Surfing the Web for new music, video and MP3 downloads can be a serious time investment. These picks from Los Angeles Times staff and contributors will help take the drag out of click-and-drag music choices. Some downloads may contain explicit lyrics. All are free, except as noted.
"Thunder Road": Tortoise & Bonnie "Prince" Billy, itunes.com: In their deconstruction of Bruce Springsteen's 1975 signature anthem of longing and highway liberation, Billy (an alias of indie crooner Will Oldham) and Chicago experimental noise specialists Tortoise invert the Boss' adolescent brashness to articulate a haunted 3 a.m. take on foiled dreams. Cost: 99 cents.
"Long Walk to Freedom": Ladysmith Black Mambazo, headsup.com/videos.html: Oral history never sounded so buttery. The Soweto eight-man choral group rocks it a cappella on the title track from its new LP. (The song is inexplicably billed as "Halala" on this Web site.) Recounting 1993's Oslo negotiations that effectively ended apartheid, the group sings, "Congratulations, South Africa," just as the video changes from images of tribal idyll to footage of Nelson Mandela, "you've reached democratic elections!"
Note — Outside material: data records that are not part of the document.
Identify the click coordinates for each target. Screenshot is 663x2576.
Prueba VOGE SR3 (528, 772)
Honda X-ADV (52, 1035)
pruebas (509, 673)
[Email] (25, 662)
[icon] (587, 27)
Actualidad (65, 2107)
"Hate": Cat Power, napster.com: Although it might sound like a lyric culled from the Kurt Cobain songwriting academy - "I hate myself and want to die" - the artist also known as Chan Marshall brings a Southern Gothic solemnity to those murmured words. The glamorous melancholy is enhanced by her choice of accompaniment: lonely strumming on a lonely guitar. Cost: 99 cents.
"Not Rich, Still Tryin'," 50 Cent, allhiphop.com: On this deliberately sensationalist DJ Kay Slay-produced mix-tape, the rapper with the monetary moniker offers his retort to the Game's "Stop Snitchin, Stop Lyin" - a broadside swipe at 50 Cent. Mocking the Game's gravel-tinged growl, 50 details his rival's creative travails, family problems and managerial issues. Ultimately, however, 50 undercuts his own macho posturing - is it just us or does 50 sound like a giggly little schoolgirl at the track's close?
Chris Lee writes for the Los Angeles Times.